Resources / Important Links
- Google SRE Book - Implementing SLOs
- AWS High Availability Architecture Guide
- Red Hat High Availability Cluster Configuration
Downloads
The worksheet has been provided below. The document can be transposed to
the desired format so long as the content is preserved. For example, the .txt
could be transposed to a .md
file.
Unit 3 Recording
Discussion Post #1
Scan the chapter here for keywords and pull out what you think will help you to better understand how to triage an incident.
Read the section called "Operation Security" in this same chapter: Building Secure and Reliable Systems
- What important concepts do you learn about how we behave during an operational response to an incident?
Discussion Post #2
Ask Google, find a blog, or ask an AI about high availability. (Here's one if you need it: AWS Real-Time Communication Whitepaper
- What are some important terms you read about? Why do you think understanding HA will help you better in the context of triaging incidents?

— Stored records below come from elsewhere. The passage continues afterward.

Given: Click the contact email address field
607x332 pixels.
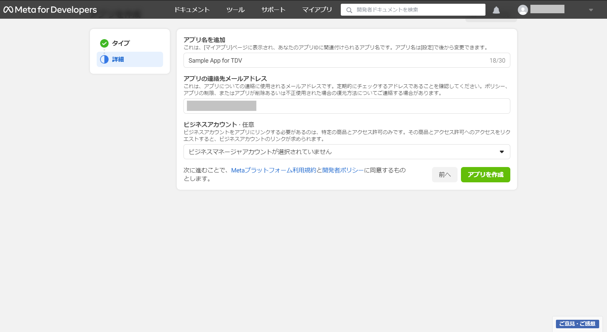Looking at the screenshot, I should [347, 106].
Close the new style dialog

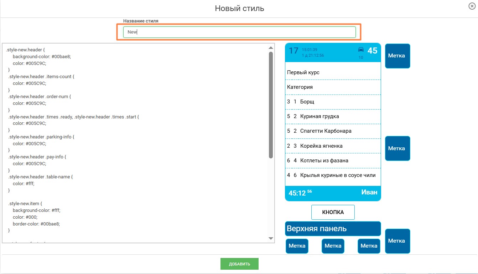pos(472,6)
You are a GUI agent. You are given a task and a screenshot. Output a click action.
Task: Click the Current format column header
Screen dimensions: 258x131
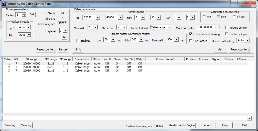(x=165, y=59)
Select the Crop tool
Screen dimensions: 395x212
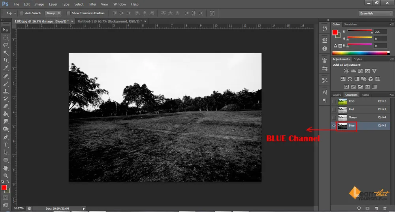(6, 60)
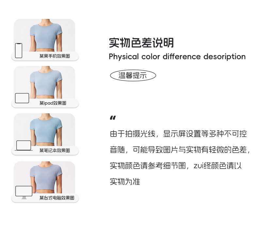Click the 实物色差说明 heading
The image size is (258, 228).
pos(141,43)
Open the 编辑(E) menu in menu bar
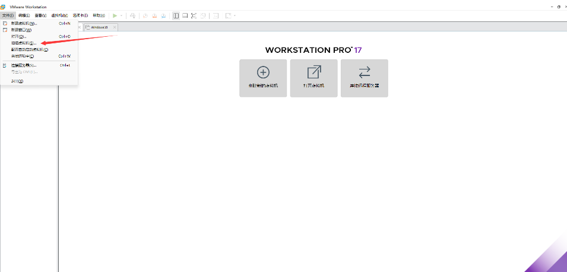The width and height of the screenshot is (567, 272). (24, 15)
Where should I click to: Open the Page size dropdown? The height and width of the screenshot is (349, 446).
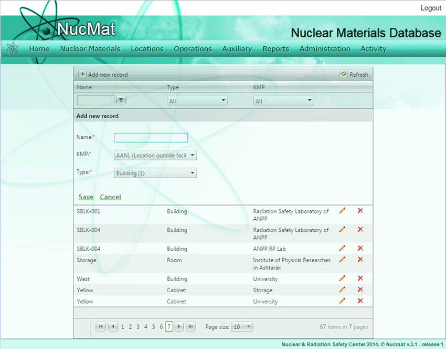click(242, 327)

The discussion posts are done in Discord threads. Click the 'Threads' icon on the top right and search for the discussion post.
Definitions
Five 9's:
Single Point of Failure (SPOF):
Key Performance Indicators (KPIs):
Service Level Indicator (SLI):
Service Level Objective (SLO):
Service Level Agreement (SLA):
Active-Standby:
Active-Active:
Mean Time to Detect (MTTD):
Mean Time to Recover/Restore (MTTR):
Mean Time Between Failures (MTBF):
Digging Deeper
-
If uptime is so important to us, why is it so important to us to also understand how our systems can fail? Why would we focus on the thing that does not drive uptime?
-
Start reading about SLOs: Implementing SLOs How does this help you operationally? Does it make sense that keeping systems within defined parameters will help keep them operating longer?
Reflection Questions
-
What questions do you still have about this week?
-
How are you going to use what you've learned in your current role?